Top of Page text

You're asked to join a weekly jam as a member of the house band. You obviously expect other drummers to play your kit. You know that the pros will respect your placement and tunings, and will adapt to what's there. These guys are great to work with, and you can share stories, and maybe they'll show up next week with a show-and-tell favorite cool snare to share.

Then there are the perfectionist drummers. These guys are fine, as they they have their own preferences, and they are apologetic as you let them swap things out. They want to play and sound good, so if there are things they don't like, they will already be prepared with their own:

> Stick bag (of course)
> Kick pedal
> Snare drum WITH stand
> Throne
And, for the truly anal who really are worried how they sound during their 15 minutes of fame:
> cymbals
> Hi-hat

And then there are the weekend garage band warriors who show up with a drum key and make demands on placement and tunings. With that comes snare rash, spilled beer, broken sticks, and mainly, DENTED HEADS. That last one kills me the most because it can happen within a 15 minute period between "You're on" and "Next drummer up" and you're looking at multiple dollars and a bunch of time replacing ruined drum heads. And usually, the guy says beforehand, "Don't worry, I'm not a hard hitter." Beware the pounder making that statement.

Bottom of Page text
Top of Source information

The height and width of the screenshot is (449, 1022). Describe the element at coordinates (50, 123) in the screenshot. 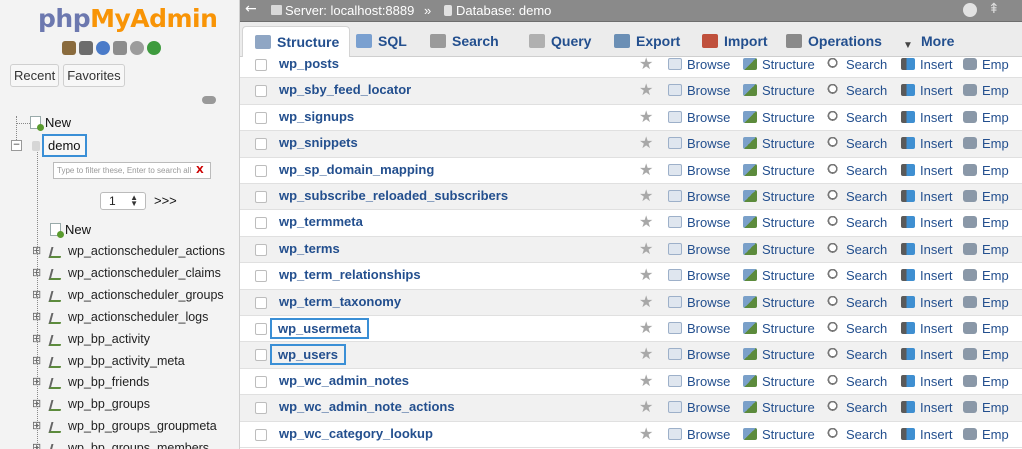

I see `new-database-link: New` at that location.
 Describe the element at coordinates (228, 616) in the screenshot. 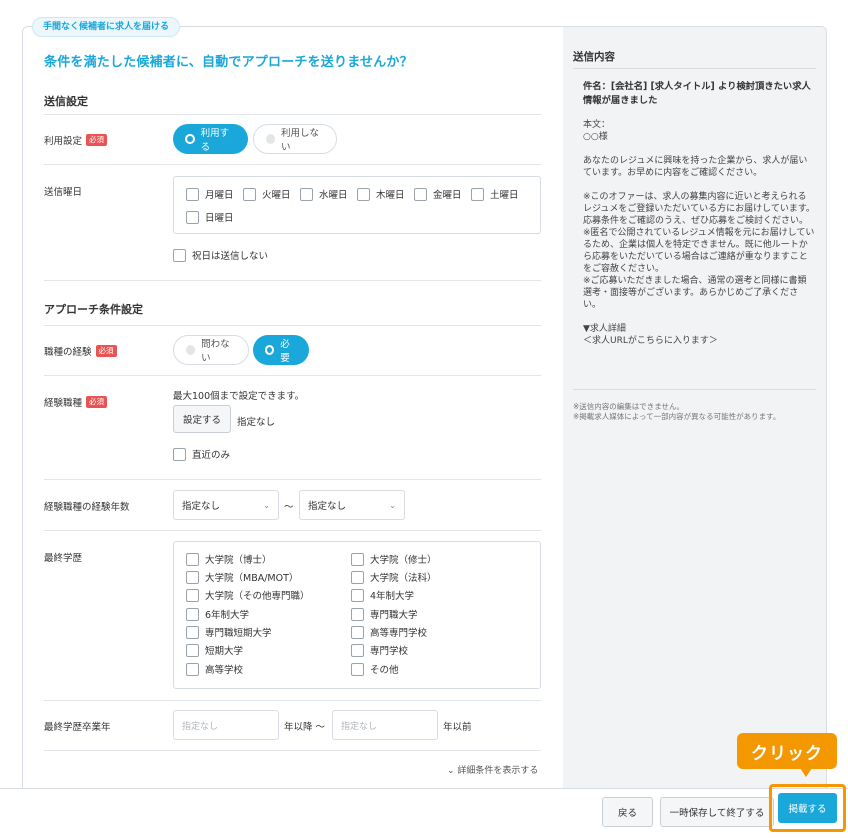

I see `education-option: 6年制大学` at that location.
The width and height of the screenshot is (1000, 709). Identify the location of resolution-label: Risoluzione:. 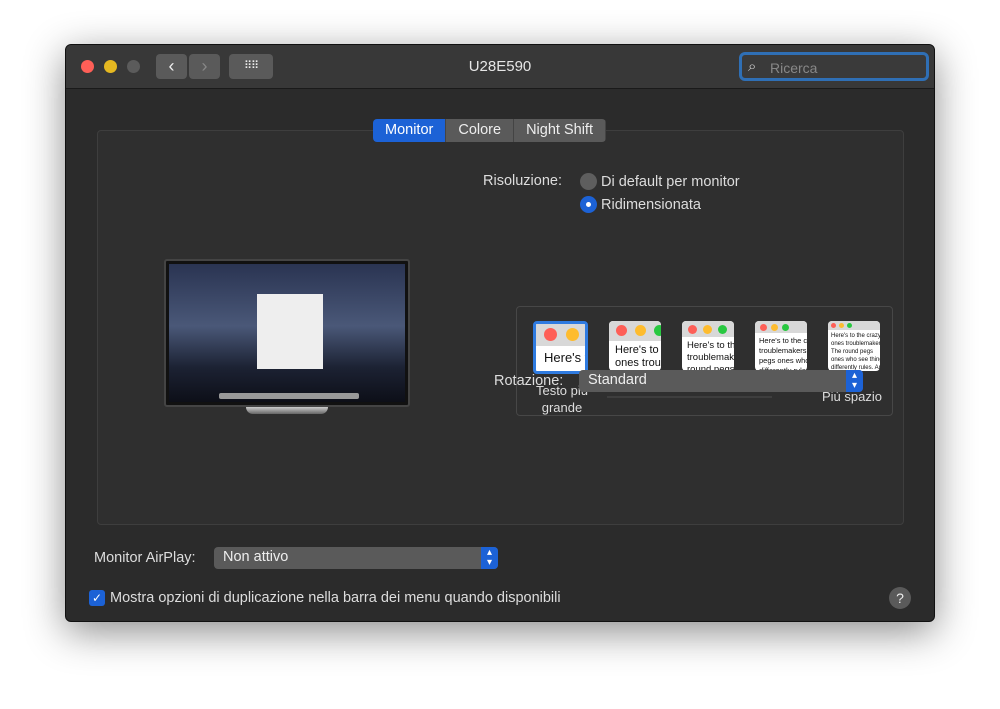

Bottom of Source information

**Exercises:**
**a)** Rewrite the passage of the drum-kit text starting at "Then there are the perfectionist" and ending at "bag (of course)", changing "perfectionist drummers" to "meticulous drummers".
**b)** In the drum-kit text, what does the guy usually say beforehand?
The rows play no role in this work.

**Answers in order:**
**a)**
Then there are the meticulous drummers. These guys are fine, as they they have their own preferences, and they are apologetic as you let them swap things out. They want to play and sound good, so if there are things they don't like, they will already be prepared with their own:

> Stick bag (of course)

**b)** "Don't worry, I'm not a hard hitter."